(INFORMATION SHOWN)
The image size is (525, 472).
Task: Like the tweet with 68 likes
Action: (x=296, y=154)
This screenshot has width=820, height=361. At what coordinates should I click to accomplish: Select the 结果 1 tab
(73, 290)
(End INFORMATION SHOWN)
*WHAT YOU HAVE TO DO*
The answer should hold exactly the lines running from the one with "This screenshot has" to the final line of the data, both ends counted.

*RESULT OF THIS TASK*
This screenshot has width=820, height=361. At what coordinates should I click to accomplish: Select the 结果 1 tab
(73, 290)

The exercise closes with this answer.